We appreciate that recent announcements regarding the removal of minimum salary recommendations by CIfA may have been met with concern. Today, CIfA’s Board of Directors, Advisory Council and staff discussed and agreed a plan for salary benchmarking – proposed to replace minimum salaries recommendations. CIfA will now start the process of collecting data to produce a salary benchmarking report by autumn 2024. The aim of this will be to provide a basis for highlighting better paid roles and providing guidance on ranges. This practice will bring CIfA into line with other professional bodies like the Chartered Institute of Ecology and Environmental Management, the Institute of Environmental Management and Assessment, the Museums Association and the Chartered Institute of Building. We will make the details of this plan available on the CIfA website soon.

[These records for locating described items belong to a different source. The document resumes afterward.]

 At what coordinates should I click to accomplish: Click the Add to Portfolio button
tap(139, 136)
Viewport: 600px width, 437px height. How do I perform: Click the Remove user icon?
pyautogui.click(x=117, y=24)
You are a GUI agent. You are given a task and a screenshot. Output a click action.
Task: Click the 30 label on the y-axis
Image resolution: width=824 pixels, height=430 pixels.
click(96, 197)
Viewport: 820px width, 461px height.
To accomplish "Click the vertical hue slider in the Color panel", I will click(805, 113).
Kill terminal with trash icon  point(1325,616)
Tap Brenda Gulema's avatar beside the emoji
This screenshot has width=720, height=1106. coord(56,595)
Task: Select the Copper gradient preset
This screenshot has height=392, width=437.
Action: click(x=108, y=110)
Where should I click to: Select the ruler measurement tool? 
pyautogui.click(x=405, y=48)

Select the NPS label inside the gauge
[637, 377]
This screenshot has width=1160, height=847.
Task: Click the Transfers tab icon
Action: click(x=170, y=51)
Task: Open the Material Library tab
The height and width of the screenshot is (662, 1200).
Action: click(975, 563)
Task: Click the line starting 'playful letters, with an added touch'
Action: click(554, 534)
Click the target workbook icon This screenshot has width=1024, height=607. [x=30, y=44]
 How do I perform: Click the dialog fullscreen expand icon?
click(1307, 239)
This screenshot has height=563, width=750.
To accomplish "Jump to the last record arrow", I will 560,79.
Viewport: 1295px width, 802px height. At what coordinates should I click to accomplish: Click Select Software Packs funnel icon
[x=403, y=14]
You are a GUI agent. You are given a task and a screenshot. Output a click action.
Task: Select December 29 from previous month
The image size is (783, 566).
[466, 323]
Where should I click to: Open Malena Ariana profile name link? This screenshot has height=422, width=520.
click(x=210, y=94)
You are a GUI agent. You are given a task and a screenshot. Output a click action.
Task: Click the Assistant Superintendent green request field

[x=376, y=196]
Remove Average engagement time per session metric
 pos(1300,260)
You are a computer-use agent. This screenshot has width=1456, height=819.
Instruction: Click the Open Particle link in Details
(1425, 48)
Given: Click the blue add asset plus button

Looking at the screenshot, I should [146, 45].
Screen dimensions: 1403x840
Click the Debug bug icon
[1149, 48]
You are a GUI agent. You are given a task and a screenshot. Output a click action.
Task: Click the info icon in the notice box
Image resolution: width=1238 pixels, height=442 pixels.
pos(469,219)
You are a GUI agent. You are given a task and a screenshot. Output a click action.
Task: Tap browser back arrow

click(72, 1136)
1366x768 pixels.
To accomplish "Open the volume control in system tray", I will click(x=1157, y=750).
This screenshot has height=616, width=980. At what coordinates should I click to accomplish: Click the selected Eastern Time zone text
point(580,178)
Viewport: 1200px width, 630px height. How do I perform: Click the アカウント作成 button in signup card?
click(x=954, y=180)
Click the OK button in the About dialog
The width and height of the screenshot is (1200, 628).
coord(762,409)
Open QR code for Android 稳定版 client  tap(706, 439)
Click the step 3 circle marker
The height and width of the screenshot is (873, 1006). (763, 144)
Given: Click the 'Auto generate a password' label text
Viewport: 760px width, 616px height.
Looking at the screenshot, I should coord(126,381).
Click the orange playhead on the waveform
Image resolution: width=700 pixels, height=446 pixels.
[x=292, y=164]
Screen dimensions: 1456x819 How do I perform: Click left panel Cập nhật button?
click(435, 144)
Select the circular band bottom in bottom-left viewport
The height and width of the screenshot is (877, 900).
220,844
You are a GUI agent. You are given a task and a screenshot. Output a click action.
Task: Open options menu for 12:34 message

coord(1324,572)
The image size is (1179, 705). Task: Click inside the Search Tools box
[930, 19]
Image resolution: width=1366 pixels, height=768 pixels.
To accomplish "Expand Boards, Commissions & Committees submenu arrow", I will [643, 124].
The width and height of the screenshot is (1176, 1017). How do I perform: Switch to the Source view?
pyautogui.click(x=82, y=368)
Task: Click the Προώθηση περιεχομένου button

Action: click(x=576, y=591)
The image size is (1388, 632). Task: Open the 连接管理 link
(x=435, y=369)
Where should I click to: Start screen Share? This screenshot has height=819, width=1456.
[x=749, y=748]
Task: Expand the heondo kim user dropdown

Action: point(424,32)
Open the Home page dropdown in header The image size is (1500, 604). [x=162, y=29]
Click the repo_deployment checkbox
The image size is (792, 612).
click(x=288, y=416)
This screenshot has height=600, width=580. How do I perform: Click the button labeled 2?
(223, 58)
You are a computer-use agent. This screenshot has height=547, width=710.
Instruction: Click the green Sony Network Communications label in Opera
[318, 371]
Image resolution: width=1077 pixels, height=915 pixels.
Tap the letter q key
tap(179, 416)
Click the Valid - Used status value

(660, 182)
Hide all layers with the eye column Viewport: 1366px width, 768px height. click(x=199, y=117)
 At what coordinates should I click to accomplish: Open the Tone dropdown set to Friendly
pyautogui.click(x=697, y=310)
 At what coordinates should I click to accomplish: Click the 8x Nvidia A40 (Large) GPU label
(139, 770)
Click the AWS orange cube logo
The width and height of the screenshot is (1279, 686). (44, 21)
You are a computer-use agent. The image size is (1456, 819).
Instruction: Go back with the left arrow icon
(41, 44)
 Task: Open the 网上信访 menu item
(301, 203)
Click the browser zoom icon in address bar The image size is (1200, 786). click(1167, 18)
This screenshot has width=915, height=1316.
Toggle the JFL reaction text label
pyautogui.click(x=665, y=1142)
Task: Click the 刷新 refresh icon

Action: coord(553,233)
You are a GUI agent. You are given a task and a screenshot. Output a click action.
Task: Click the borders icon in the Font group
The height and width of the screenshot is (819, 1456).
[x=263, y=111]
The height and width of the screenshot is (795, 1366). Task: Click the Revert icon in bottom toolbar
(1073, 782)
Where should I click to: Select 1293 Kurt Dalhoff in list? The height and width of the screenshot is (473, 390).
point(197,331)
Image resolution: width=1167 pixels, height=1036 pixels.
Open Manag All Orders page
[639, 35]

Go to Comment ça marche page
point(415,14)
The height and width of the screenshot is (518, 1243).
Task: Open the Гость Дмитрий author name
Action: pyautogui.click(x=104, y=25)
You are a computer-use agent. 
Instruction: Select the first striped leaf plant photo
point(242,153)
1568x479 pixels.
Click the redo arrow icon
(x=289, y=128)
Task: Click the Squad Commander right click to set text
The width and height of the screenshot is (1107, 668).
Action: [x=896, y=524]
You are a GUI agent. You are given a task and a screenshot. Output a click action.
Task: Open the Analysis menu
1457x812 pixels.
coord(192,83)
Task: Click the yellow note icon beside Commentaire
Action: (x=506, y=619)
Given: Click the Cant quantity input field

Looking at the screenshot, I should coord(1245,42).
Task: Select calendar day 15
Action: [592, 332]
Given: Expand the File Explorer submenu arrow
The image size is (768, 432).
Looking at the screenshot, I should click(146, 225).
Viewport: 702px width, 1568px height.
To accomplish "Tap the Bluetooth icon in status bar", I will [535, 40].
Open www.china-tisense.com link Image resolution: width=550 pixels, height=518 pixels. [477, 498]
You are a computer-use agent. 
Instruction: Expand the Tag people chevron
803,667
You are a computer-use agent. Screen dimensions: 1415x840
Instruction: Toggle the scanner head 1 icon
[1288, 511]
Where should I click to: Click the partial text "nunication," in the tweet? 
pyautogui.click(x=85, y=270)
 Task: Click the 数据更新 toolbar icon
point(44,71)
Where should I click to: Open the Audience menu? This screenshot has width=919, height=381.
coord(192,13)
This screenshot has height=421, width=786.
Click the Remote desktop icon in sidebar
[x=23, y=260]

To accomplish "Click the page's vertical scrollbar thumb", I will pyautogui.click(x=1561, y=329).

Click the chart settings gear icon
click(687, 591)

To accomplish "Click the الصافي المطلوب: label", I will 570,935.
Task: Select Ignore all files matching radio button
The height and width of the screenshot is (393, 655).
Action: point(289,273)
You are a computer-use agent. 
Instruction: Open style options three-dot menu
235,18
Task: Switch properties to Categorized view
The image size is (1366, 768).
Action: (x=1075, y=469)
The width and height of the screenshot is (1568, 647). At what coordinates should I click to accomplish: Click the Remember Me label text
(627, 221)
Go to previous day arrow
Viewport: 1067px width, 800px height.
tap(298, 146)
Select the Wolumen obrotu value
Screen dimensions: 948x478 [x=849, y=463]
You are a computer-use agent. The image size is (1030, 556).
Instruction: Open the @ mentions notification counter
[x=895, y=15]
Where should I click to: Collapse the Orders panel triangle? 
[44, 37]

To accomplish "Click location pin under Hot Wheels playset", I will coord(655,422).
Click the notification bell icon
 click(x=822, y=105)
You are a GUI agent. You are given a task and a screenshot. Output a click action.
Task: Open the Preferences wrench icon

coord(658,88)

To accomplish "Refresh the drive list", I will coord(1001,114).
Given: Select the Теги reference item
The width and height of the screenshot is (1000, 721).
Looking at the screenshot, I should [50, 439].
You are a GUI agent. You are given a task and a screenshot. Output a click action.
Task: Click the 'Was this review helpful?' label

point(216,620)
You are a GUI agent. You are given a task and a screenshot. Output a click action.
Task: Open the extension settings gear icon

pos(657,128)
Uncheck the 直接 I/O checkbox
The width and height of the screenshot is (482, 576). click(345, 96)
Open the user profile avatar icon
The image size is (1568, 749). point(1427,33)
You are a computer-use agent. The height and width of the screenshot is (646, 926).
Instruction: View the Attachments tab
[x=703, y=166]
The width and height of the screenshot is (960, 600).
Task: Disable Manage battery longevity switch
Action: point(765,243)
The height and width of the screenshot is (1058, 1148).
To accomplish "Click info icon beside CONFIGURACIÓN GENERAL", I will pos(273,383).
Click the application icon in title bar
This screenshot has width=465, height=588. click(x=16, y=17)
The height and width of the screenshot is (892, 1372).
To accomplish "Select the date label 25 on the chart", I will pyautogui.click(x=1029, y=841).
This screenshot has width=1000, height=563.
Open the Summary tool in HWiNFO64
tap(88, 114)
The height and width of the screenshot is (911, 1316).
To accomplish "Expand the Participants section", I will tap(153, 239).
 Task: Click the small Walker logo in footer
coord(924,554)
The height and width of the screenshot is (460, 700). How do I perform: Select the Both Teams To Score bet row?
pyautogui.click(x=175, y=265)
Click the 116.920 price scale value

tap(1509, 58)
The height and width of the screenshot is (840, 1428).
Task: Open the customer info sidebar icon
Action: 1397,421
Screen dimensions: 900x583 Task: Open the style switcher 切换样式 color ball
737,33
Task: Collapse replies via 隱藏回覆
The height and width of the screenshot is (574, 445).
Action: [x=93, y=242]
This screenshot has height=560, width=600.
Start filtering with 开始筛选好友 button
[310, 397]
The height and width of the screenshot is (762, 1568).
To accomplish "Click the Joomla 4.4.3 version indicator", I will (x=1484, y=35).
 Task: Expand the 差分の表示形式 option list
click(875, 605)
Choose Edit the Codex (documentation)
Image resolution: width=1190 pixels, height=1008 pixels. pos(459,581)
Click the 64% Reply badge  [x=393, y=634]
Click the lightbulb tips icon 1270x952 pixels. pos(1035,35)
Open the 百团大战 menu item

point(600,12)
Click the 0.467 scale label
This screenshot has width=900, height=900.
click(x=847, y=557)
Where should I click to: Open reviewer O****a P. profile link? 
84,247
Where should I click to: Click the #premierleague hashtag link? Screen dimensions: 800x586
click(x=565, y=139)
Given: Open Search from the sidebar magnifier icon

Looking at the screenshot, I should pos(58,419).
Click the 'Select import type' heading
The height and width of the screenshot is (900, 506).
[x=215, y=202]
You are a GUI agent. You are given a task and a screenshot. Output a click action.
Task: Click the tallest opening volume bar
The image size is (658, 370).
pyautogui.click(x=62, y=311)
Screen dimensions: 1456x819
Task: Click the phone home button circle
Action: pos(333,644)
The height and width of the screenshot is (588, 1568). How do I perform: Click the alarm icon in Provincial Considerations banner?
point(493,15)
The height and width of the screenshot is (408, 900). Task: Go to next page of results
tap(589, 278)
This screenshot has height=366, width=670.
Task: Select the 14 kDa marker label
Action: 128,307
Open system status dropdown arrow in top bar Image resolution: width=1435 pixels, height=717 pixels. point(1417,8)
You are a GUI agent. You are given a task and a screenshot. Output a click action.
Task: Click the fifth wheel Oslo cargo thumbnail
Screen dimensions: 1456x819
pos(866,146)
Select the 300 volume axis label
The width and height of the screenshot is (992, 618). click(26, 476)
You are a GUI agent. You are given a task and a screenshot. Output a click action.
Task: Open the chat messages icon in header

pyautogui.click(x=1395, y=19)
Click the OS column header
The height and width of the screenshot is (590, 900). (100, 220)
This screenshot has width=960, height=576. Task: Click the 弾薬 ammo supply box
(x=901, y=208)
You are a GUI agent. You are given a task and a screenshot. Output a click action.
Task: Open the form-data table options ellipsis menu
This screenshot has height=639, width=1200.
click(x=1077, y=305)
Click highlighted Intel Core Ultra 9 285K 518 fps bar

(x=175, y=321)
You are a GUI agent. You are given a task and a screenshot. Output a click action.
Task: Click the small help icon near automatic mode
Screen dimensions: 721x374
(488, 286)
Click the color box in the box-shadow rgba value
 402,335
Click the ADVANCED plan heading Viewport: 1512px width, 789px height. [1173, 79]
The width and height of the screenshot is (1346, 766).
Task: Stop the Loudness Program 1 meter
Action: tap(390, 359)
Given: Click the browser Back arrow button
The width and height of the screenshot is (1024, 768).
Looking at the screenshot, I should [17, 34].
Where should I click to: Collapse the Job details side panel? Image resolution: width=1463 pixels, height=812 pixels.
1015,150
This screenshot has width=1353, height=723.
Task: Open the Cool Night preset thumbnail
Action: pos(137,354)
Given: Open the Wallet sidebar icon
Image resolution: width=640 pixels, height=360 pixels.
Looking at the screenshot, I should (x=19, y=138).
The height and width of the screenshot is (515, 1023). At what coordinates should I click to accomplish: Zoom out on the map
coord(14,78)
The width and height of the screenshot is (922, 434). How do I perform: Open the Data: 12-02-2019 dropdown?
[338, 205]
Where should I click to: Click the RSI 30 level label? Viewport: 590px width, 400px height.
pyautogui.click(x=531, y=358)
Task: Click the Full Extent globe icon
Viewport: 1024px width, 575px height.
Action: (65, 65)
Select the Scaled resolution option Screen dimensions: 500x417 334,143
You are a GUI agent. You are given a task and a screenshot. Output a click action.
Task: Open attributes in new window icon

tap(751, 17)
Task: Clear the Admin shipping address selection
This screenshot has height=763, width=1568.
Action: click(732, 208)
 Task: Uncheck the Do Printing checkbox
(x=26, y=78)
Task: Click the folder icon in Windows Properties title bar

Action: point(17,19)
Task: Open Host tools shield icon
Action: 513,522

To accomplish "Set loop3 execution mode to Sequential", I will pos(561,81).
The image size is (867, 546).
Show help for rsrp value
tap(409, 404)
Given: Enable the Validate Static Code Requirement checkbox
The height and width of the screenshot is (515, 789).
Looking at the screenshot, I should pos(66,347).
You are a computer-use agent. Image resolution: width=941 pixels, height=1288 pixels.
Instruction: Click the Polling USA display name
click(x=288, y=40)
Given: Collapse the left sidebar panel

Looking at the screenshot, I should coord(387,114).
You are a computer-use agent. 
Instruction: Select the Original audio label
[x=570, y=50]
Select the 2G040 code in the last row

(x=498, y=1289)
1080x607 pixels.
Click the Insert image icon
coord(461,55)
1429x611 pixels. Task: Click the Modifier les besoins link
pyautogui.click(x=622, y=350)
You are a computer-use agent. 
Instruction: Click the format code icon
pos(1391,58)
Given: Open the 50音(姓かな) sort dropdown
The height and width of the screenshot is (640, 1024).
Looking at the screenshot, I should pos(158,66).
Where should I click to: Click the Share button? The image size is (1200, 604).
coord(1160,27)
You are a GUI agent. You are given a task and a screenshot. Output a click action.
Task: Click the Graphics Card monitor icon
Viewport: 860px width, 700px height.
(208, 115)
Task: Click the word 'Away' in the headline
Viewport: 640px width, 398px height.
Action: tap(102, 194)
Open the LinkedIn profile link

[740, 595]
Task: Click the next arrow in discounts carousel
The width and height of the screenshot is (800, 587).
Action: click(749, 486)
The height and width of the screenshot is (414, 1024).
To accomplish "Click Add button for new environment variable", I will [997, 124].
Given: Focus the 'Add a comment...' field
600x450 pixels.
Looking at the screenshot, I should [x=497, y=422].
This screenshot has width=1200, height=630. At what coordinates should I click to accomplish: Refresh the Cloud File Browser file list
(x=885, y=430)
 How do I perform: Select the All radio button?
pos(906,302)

We welcome the responses from Prospect Union and BAJR to our announcement regarding minimum salary recommendations and the opportunity to work together on the programme of salary benchmarking to replace them. We also welcome comments from CIfA members, which will continue to inform our approach to developing this benchmarking process As has been highlighted, CIfA, Prospect and BAJR have very different remits and tools at their disposal in the ongoing campaign for better pay in our sector but we are all committed to achieving the goal of a sustainable and equitable profession working in the public interest. CIfA’s policy position on low pay in archaeology is unchanged and you can find out more about the work we’re doing to promote the value of archaeology and the highly skilled work that CIfA members do in our values and strategy document, the 2023 Annual Review and in our guides for clients.

We fully understand members’ concerns about the removal of the minimum salary recommendations, but the Board of Directors has a duty to ensure CIfA works within its remit as a professional body and in accordance with its Charter and by-law. Moving the focus to ranges of pay will provide a more useful tool to help employers and employees make informed decisions about rates of pay and removes the focus on minimum.